Seit Aufnahme der Beziehungen 1990 ist der Handel zwischen China und Saudi-Arabien um mehr als das Zweihundertfache gestiegen. Das Königreich ist Chinas größter Handelspartner im Nahen Osten und in Nordafrika und wichtigster Rohöl-Lieferant. China ist wiederum größter Handelspartner Saudi-Arabiens, 2021 gingen fast 30 Prozent seines Gesamtexports in das Milliardenland. Noch ist der Handel größtenteils auf Rohstoffe und Chemikalien beschränkt. Die Zusammenarbeit soll aber besonders bei Zukunftstechnologien und Rüstung ausgeweitet werden – eine Entwicklung, die Washington nicht gefallen dürfte.
Die meisten Golfstaaten haben strategische Partnerschaftsabkommen mit Peking unterzeichnet. China hat in die Häfen und Freihandelszonen von Jebel Ali (VAE) und Duqm (Oman) investiert und über Cosco Shipping Ports eine 20-prozentige Beteiligung am Red Sea Gateway Terminal von Saudi-Arabien erworben – dem größten Terminal im Hafen von Jeddah, der größte Hafen des Landes. Trotz einer allgemeinen erheblichen Verlangsamung der Mittel durch Chinas Belt and Road Initiative (BRI) nach der Covid-19-Pandemie hat Peking viele seiner BRI-Versprechen gegenüber Saudi-Arabien eingehalten. Während in Ländern wie Ägypten im vergangenen Jahr die Investitionen auf null zurückgingen, war Saudi-Arabien mit rund 5,5 Milliarden US-Dollar der größte Einzelempfänger von BRI-Geldern.
In den vergangenen Jahren haben beide Seiten auch ihre Investitionsprogramme „Neue Seidenstraße“ und „Saudi Vision 2030“, den Modernisierungsplan des Königssohns, immer weiter synchronisiert. Größere Investitionen in der Region dürften allerdings dafür sorgen, dass Peking sein Prinzip der Nichteinmischung endgültig aufgeben könnte. Peking hat eine starke Anziehungskraft auf den Golf mit seiner viel zur Schau gestellten Vision der Arabischen Halbinsel als einer Region von entscheidender langfristiger geostrategischer Bedeutung für die globale Konnektivität und insbesondere auf Saudi-Arabien als Anführer und Türöffner in die breitere arabische und islamische Welt.
China hat sich vordergründig auf Augenhöhe mit den Golfmonarchien positioniert und behauptet gleichzeitig, Washingtons Haltung gegenüber der Region sei von Instrumentalismus und Arroganz geprägt.
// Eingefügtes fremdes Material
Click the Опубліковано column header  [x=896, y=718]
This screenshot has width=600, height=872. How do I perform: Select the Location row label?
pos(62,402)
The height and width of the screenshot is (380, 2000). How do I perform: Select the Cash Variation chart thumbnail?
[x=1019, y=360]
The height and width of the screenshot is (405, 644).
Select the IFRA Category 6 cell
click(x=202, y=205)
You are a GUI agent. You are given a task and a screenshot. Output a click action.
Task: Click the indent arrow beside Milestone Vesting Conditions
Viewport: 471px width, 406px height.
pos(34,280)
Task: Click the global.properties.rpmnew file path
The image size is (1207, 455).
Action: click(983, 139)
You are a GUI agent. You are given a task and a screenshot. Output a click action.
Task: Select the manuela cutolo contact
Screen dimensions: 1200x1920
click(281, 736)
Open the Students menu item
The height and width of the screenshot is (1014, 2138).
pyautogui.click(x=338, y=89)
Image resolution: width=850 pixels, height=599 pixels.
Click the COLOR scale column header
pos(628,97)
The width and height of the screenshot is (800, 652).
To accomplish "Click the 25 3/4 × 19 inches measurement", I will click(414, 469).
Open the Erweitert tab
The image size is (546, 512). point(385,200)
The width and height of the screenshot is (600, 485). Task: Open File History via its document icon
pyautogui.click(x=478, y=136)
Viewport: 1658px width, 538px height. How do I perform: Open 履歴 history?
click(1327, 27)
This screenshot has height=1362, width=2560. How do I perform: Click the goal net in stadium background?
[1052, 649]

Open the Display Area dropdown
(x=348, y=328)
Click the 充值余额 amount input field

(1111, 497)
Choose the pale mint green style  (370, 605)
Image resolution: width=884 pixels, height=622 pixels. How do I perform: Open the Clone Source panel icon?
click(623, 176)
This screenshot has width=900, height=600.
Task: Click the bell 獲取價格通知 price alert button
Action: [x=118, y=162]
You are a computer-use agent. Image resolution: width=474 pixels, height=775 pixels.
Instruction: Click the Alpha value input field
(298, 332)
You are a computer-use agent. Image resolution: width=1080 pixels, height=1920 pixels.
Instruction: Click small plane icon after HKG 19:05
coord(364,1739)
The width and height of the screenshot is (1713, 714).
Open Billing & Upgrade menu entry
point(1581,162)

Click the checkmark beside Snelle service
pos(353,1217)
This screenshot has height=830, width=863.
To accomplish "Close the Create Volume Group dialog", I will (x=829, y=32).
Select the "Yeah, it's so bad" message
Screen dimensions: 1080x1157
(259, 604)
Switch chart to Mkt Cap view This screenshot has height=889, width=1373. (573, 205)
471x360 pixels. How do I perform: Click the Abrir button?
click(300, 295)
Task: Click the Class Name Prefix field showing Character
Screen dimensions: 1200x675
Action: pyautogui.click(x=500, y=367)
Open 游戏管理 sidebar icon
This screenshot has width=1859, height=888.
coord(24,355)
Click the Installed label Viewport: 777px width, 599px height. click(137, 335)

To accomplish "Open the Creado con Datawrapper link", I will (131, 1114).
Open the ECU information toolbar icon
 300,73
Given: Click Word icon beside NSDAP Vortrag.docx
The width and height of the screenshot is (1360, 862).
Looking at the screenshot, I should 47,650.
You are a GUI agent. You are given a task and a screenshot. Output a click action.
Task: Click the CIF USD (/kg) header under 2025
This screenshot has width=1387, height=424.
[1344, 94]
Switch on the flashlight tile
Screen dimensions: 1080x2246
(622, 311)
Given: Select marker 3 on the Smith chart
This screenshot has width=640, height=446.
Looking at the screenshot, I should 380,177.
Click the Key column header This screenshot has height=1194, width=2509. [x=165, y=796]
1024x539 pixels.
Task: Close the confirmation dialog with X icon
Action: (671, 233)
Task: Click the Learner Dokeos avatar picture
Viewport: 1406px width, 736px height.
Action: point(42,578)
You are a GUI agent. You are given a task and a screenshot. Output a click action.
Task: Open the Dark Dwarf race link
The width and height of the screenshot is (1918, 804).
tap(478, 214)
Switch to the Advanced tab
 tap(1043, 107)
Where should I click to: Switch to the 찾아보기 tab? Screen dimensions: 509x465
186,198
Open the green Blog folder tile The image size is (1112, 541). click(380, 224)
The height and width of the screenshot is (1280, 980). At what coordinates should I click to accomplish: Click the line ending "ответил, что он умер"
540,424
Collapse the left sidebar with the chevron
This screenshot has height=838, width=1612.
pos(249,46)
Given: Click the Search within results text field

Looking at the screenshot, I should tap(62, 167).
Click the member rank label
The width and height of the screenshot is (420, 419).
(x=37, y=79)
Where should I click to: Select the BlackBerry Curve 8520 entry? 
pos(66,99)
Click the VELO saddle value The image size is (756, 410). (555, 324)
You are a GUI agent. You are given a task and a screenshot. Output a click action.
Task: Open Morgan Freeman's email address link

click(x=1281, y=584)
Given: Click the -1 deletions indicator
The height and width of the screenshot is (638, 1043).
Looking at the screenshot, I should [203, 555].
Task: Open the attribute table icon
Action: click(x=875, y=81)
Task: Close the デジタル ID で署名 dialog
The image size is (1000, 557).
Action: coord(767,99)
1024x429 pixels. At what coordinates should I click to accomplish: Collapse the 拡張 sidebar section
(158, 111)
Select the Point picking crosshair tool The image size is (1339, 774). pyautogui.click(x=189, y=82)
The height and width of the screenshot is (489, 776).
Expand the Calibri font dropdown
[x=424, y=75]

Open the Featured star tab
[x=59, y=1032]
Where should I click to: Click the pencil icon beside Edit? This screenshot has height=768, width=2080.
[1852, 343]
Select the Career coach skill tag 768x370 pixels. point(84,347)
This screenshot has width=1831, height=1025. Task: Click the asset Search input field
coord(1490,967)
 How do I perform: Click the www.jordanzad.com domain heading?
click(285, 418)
Zumindest auf rhetorischer Ebene teilen China und die Golfmonarchien die Vision einer multipolaren Weltordnung, in der Erhalt und Ausbau von Globalisierung und Konnektivität Priorität haben. Die Entwicklung der Beziehungen zwischen China und dem Golf zeigen die Bedeutung der Multipolarität für die Golfmonarchien, die die Erwartung, sich für eine Seite zu entscheiden, selbstbewusst zurückweisen. Es ist klar, dass halbherzige, halb unterstützte Ultimaten der USA die Monarchien wahrscheinlich nicht dazu bringen werden, ihren Kurs gegenüber China umzukehren. Die europäischen Regierungen sollten erkennen, dass sie sich, um mit Chinas Einfluss am Golf zu konkurrieren, auf ihren eigenen Mehrwert konzentrieren und ihre Stärken – sowohl als Wirtschafts- als auch als Sicherheitspartner – gegenüber den Schwächen von Chinas Angeboten nutzen sollten.